#### Study material ####
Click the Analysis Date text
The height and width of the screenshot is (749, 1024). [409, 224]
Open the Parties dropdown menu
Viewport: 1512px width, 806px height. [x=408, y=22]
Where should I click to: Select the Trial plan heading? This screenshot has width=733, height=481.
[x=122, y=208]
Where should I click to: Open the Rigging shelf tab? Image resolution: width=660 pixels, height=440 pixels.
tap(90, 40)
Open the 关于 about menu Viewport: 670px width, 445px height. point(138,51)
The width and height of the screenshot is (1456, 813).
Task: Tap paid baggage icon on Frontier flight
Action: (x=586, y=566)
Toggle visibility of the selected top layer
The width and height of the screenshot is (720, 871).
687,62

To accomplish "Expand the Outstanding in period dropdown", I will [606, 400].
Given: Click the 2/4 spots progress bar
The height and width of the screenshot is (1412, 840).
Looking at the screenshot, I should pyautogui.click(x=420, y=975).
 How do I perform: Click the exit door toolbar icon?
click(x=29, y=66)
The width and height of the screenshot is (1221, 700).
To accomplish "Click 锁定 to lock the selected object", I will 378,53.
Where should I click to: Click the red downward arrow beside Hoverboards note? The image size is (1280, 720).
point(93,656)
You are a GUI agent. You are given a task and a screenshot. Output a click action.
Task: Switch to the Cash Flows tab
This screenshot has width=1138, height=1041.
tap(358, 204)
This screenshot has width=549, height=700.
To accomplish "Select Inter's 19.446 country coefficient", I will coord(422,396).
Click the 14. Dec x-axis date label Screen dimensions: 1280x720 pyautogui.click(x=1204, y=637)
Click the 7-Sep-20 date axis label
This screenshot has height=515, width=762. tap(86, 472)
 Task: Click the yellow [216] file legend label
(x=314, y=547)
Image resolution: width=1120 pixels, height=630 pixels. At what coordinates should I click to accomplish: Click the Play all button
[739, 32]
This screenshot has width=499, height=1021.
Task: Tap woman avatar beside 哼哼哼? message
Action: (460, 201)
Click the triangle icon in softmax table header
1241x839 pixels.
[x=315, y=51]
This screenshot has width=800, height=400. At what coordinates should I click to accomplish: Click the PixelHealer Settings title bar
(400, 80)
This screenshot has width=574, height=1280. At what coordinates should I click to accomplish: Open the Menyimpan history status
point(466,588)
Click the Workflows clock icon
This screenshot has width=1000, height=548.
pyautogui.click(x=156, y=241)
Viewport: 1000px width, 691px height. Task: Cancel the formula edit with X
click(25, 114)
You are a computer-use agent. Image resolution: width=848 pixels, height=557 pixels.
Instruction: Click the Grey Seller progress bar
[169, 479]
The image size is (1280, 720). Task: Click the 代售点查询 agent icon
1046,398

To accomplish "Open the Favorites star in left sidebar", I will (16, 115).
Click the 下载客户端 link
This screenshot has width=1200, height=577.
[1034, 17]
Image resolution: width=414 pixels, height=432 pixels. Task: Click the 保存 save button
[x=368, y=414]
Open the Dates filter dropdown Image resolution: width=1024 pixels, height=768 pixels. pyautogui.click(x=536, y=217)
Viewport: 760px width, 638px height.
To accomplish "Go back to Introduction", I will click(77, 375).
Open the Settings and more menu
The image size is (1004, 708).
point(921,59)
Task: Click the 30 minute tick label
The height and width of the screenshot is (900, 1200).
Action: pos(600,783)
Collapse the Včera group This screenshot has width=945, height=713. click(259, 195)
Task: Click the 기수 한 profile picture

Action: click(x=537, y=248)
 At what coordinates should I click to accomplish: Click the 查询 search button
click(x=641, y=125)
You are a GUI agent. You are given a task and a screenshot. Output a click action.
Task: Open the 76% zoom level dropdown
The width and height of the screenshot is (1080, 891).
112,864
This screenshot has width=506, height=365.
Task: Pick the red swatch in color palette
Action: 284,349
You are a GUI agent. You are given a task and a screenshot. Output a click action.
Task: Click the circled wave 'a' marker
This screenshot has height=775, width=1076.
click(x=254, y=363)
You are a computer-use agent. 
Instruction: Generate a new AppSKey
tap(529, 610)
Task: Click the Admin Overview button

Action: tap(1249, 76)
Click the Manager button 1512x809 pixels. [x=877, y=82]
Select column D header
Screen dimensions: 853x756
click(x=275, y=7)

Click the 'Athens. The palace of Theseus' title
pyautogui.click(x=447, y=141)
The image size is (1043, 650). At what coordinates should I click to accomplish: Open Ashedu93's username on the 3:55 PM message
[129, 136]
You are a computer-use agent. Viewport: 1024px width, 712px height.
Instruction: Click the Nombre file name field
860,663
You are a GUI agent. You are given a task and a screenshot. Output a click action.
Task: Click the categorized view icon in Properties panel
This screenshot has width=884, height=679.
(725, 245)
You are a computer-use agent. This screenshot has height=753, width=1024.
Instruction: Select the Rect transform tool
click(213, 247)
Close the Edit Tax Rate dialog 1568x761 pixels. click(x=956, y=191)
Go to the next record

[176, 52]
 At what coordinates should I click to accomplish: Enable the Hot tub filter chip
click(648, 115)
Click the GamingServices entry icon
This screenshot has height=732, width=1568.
####
### What is being asked
Search the data above for the word "header", then gather each line in which it appears.

### Exercise solution
Click the triangle icon in softmax table header
Select column D header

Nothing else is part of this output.